**TEXT FOR ANALYSIS**.
Smoothed versions of these quantities have been introduced which remove such discontinuities. In essence, these smoothed quantities involve optimizing such quantities over a small region of probability space. They have operational significance in cryptography in that they provide the relevant quantities for information reconciliation and privacy amplification.

The conditional versions of these smoothed entropies are relevant in cryptography, hence we provide a definition of these directly.

For a distribution P_{XY}, and smoothing parameter \epsilon>0, we define the following '''smoothed Rényi entropies: '''

\begin{array}{ccc} H_0^{\epsilon}(X|Y)\equiv\min_{\Omega}\max_y\log|\{x:P_{X\Omega|Y=y}(x)>0\}|\\ H_{\infty}^{\epsilon}(X|Y)\equiv\max_{\Omega}\left(-\log\max_y\max_x P_{X\Omega|Y=y}(x)\right), \end{array}

where \Omega is a set of events with total probability at least 1-\epsilon.

**DATA EXCERPTS**.

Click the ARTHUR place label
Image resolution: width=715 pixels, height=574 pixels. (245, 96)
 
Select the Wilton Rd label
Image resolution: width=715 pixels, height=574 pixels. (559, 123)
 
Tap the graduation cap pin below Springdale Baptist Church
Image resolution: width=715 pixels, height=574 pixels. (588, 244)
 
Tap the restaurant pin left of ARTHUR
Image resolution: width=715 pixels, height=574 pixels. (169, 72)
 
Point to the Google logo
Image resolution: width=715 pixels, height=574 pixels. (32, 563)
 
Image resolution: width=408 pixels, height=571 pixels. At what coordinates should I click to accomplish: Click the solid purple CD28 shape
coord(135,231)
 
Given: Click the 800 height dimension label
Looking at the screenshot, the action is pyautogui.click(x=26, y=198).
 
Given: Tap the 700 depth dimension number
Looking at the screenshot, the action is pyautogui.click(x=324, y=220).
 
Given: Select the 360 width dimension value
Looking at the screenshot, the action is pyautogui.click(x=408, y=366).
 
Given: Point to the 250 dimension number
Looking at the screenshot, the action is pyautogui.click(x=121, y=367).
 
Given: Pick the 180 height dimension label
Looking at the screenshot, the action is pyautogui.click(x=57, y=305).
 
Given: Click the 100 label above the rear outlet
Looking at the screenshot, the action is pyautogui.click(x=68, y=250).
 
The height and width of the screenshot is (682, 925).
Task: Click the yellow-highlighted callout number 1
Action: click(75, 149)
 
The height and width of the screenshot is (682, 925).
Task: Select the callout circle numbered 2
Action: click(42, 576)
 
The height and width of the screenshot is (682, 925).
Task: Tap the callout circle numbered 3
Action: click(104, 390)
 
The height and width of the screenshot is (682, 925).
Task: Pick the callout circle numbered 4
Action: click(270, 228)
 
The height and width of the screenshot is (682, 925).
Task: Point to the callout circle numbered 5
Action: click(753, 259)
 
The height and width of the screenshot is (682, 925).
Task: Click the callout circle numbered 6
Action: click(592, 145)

**COMPLETE THE FOLLOWING**.
• a. Write out the passage on smoothed entropies word for word, starting with "For a distribution" and going on through "at least 1-\epsilon.".
• b. In the passage on smoothed entropies, which two cryptographic tasks are the smoothed quantities said to provide the relevant quantities for?
The lines are separate material and have no connection to the passage on smoothed entropies.

**EXPECTED RESPONSES**.
• a.
For a distribution P_{XY}, and smoothing parameter \epsilon>0, we define the following '''smoothed Rényi entropies: '''

\begin{array}{ccc} H_0^{\epsilon}(X|Y)\equiv\min_{\Omega}\max_y\log|\{x:P_{X\Omega|Y=y}(x)>0\}|\\ H_{\infty}^{\epsilon}(X|Y)\equiv\max_{\Omega}\left(-\log\max_y\max_x P_{X\Omega|Y=y}(x)\right), \end{array}

where \Omega is a set of events with total probability at least 1-\epsilon.

• b. Information reconciliation and privacy amplification.